In a New York Times article dated October 1, 2009, a National Highway Traffic Safety Administration investigation was identified as early as 2007, due to reports that 2007 Lexus ES 350 owners were experiencing problems with unexplained, sudden acceleration.
In 2007, Troy Johnson was killed when his car was rear-ended by a Toyota Camry when the owner lost control of the car. Court reports show the Camry was traveling at nearly 125 miles an hour when it hit the Honda. Johnson’s wife successfully sued Toyota, wining an undisclosed amount of damages. The crux of the case involved the liability of Toyota and the clearing of the driver, who survived the crash, from any personal liability.
Since this time, Johnson’s wife has repeatedly urged Toyota to act to prevent further deaths from this defect, and, to date, Toyota has declined to comment on the case. Much has been heard in the press about this issue with customers who have experienced the issue becoming increasingly vocal in an effort to prevent more deaths from the problem.
The investigation into cases involving the floor mats is still open and those involved in Toyota floor mat-related accidents are hopeful that upcoming results will bring about closure.
Chris Chan Park and his friend, Seong Bae Choi, two San Francisco residents, are seeking class action status for their suit against Toyota for lack of proper action on vehicles made since 2001 with defects leading to uncontrollable acceleration. The pair claims that between their two Toyotas, a 2004 Camry and a 2008 FJ Cruiser, they have experienced many incidents of the accelerator pedal glitch, causing them great concern. The results may set legal precedents to be applied to other cases not yet tried in court.

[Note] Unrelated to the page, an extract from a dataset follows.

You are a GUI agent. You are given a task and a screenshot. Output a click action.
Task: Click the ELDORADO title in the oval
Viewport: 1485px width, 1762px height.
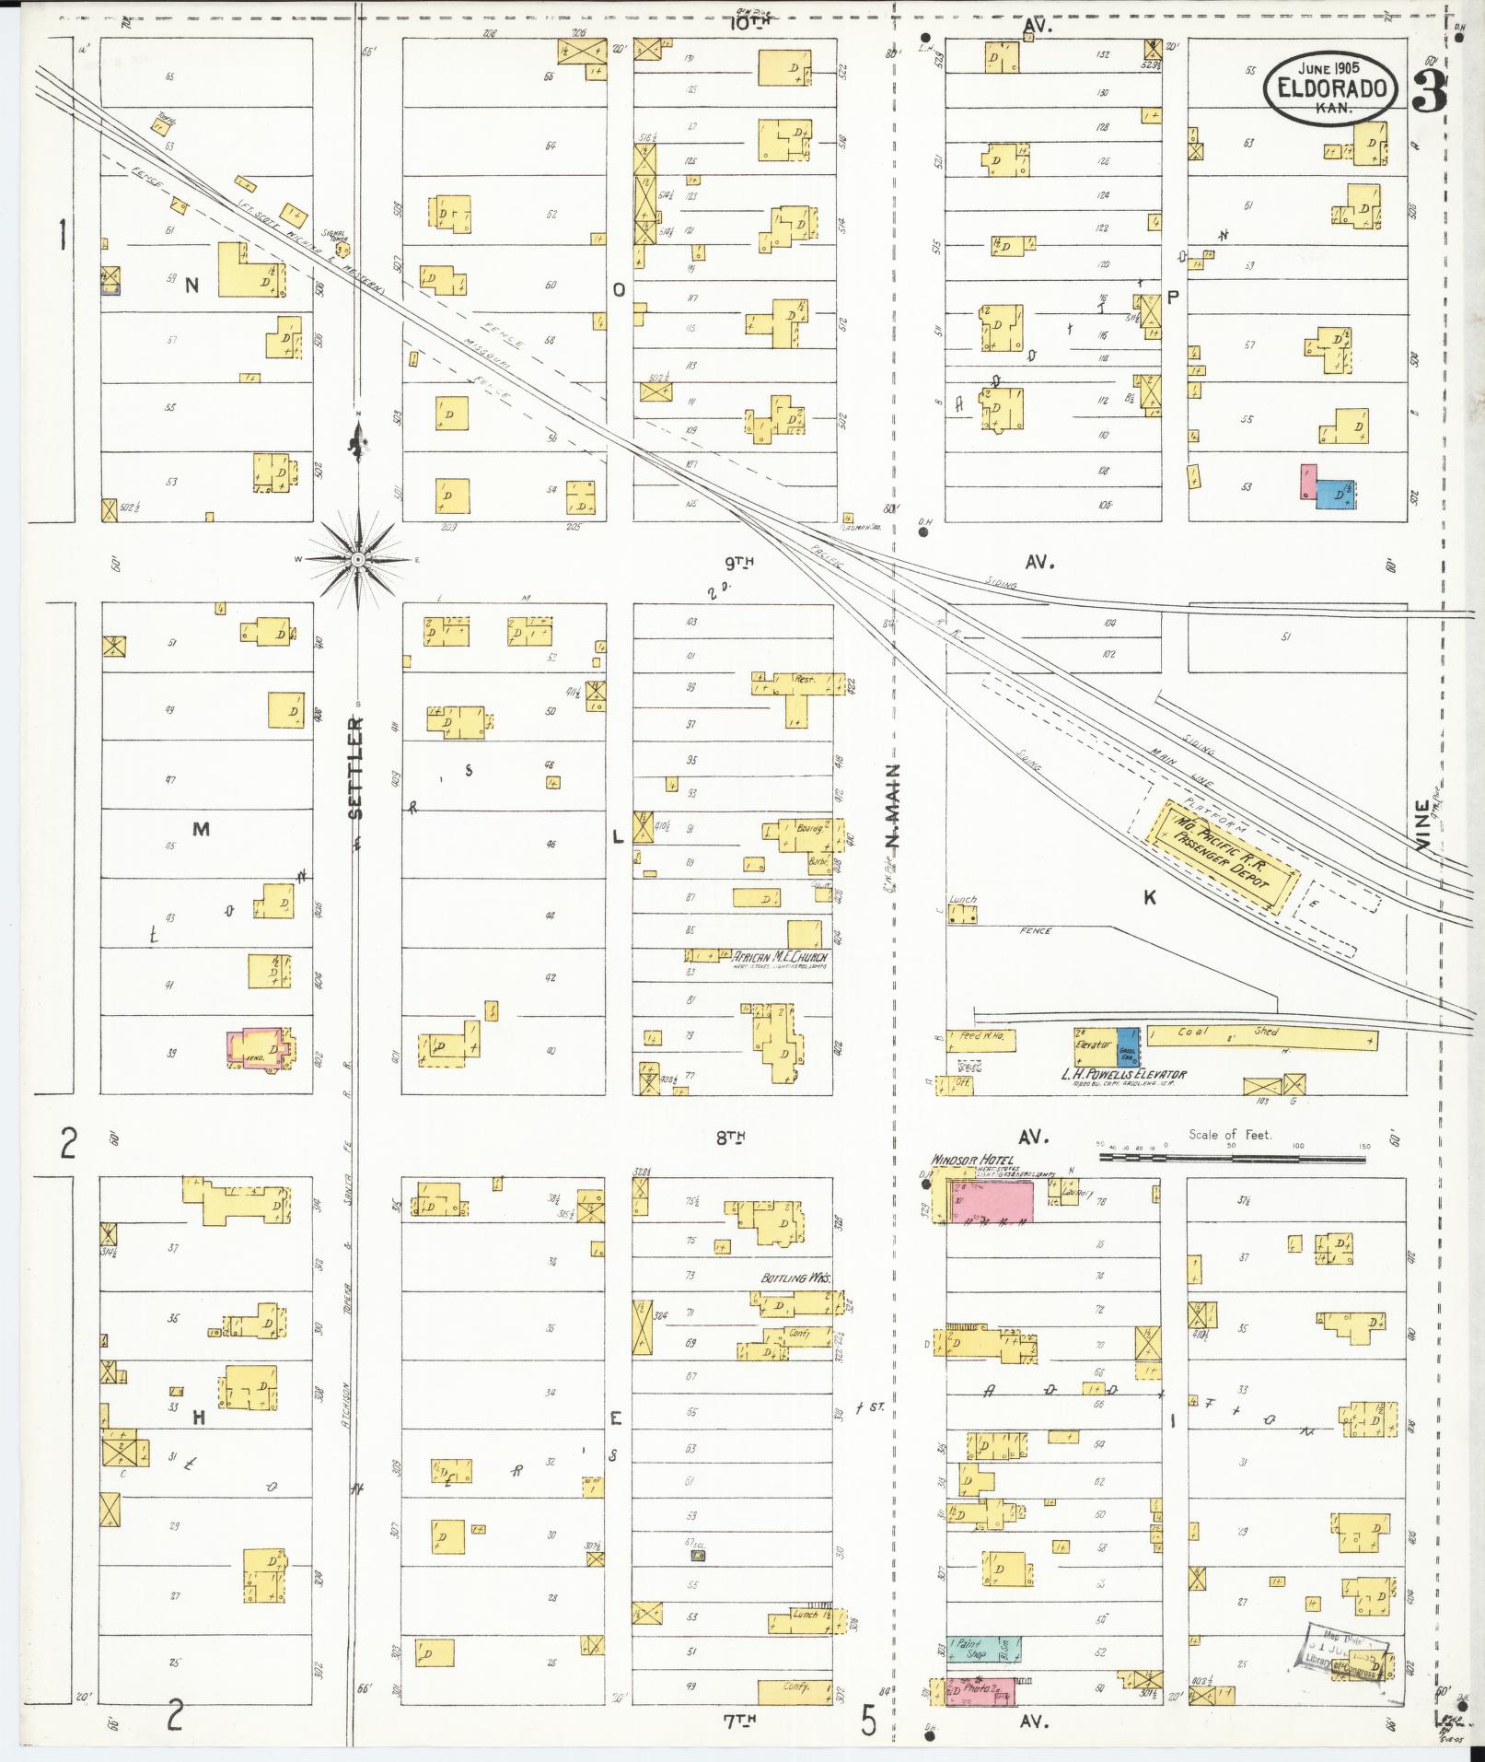(1332, 88)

Approximately 2,000 incidents involving issues with increased acceleration due to floor mats in Toyota vehicles have been reported. Another issue under examination during these cases is a possible programming glitch that causes accelerators to malfunction. Speculation in the press indicates Toyota may receive official criticism about the way they handled early reports of problems.
At least 300 cases regarding new evidence relating to extreme amounts of unexplained acceleration in Toyota cars have been reopened. There is a possibility evidence may have been destroyed by Toyota staff, in an attempt to hide facts about car defects and communications issued to dealerships that were concerned following customer reports of strange acceleration problems.
Roughly 3.8 million vehicles are involved in the recall of Toyota cars. These vehicles will all be checked for floor mat defects, though it is unclear whether other faults, such as throttle design and computer programming glitches will also be repaired, since there is some debate over how much these other problems are to blame for the accidents.
The National Highway Traffic Safety Administration has conducted six different investigations about runaway Toyotas since 2007.
With Toyota’s ex-lawyer suing the company on behalf of plaintiffs who have received injuries or sustained losses from the company’s products, it seems Toyota may be devoting much time and money to litigation and attending court proceedings in the coming years. There is a lot of information in the public domain that suggests any lawsuits joined against the company will meet with some success, since there are already several cases on record where the victims have won compensation. This typically results in the filing of additional lawsuits, once a few ground-breaking cases have proved successful.